## BEGIN

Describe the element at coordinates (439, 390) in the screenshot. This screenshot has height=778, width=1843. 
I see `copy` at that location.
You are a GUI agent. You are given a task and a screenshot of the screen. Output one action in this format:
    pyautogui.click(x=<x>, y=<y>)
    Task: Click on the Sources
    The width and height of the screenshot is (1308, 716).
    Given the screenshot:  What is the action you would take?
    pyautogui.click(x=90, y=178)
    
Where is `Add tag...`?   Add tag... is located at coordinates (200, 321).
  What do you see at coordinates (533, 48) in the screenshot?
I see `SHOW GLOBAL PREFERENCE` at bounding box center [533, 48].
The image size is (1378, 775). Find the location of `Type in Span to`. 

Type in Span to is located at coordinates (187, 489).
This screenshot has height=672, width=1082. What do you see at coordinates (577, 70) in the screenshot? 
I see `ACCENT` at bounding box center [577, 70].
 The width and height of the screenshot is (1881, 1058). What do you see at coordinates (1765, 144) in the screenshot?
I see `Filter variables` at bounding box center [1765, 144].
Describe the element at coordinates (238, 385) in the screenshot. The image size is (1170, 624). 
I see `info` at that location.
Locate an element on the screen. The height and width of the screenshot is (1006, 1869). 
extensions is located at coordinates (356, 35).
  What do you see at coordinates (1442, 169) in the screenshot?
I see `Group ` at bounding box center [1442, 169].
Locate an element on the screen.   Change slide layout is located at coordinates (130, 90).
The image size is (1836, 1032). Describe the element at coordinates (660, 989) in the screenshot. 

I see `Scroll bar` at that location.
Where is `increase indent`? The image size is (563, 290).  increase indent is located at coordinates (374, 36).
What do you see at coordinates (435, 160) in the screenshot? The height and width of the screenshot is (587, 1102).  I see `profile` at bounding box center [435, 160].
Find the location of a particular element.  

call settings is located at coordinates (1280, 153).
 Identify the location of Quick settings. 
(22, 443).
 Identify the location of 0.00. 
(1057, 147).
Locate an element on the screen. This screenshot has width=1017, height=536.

## END

Your task: Reproduce the entries above, replacing every occurrence of "Describe the element" with "Name the element" and leaving the rest unchanged.

Result for this exercise:
Name the element at coordinates (439, 390) in the screenshot. This screenshot has height=778, width=1843. 
I see `copy` at that location.
You are a GUI agent. You are given a task and a screenshot of the screen. Output one action in this format:
    pyautogui.click(x=<x>, y=<y>)
    Task: Click on the Sources
    The width and height of the screenshot is (1308, 716).
    Given the screenshot:  What is the action you would take?
    pyautogui.click(x=90, y=178)
    
Where is `Add tag...`?   Add tag... is located at coordinates (200, 321).
  What do you see at coordinates (533, 48) in the screenshot?
I see `SHOW GLOBAL PREFERENCE` at bounding box center [533, 48].
The image size is (1378, 775). Find the location of `Type in Span to`. 

Type in Span to is located at coordinates (187, 489).
This screenshot has height=672, width=1082. What do you see at coordinates (577, 70) in the screenshot? 
I see `ACCENT` at bounding box center [577, 70].
 The width and height of the screenshot is (1881, 1058). What do you see at coordinates (1765, 144) in the screenshot?
I see `Filter variables` at bounding box center [1765, 144].
Name the element at coordinates (238, 385) in the screenshot. The image size is (1170, 624). 
I see `info` at that location.
Locate an element on the screen. The height and width of the screenshot is (1006, 1869). 
extensions is located at coordinates (356, 35).
  What do you see at coordinates (1442, 169) in the screenshot?
I see `Group ` at bounding box center [1442, 169].
Locate an element on the screen.   Change slide layout is located at coordinates (130, 90).
The image size is (1836, 1032). Name the element at coordinates (660, 989) in the screenshot. 

I see `Scroll bar` at that location.
Where is `increase indent`? The image size is (563, 290).  increase indent is located at coordinates (374, 36).
What do you see at coordinates (435, 160) in the screenshot? The height and width of the screenshot is (587, 1102).  I see `profile` at bounding box center [435, 160].
Find the location of a particular element.  

call settings is located at coordinates (1280, 153).
 Identify the location of Quick settings. 
(22, 443).
 Identify the location of 0.00. 
(1057, 147).
Locate an element on the screen. This screenshot has width=1017, height=536.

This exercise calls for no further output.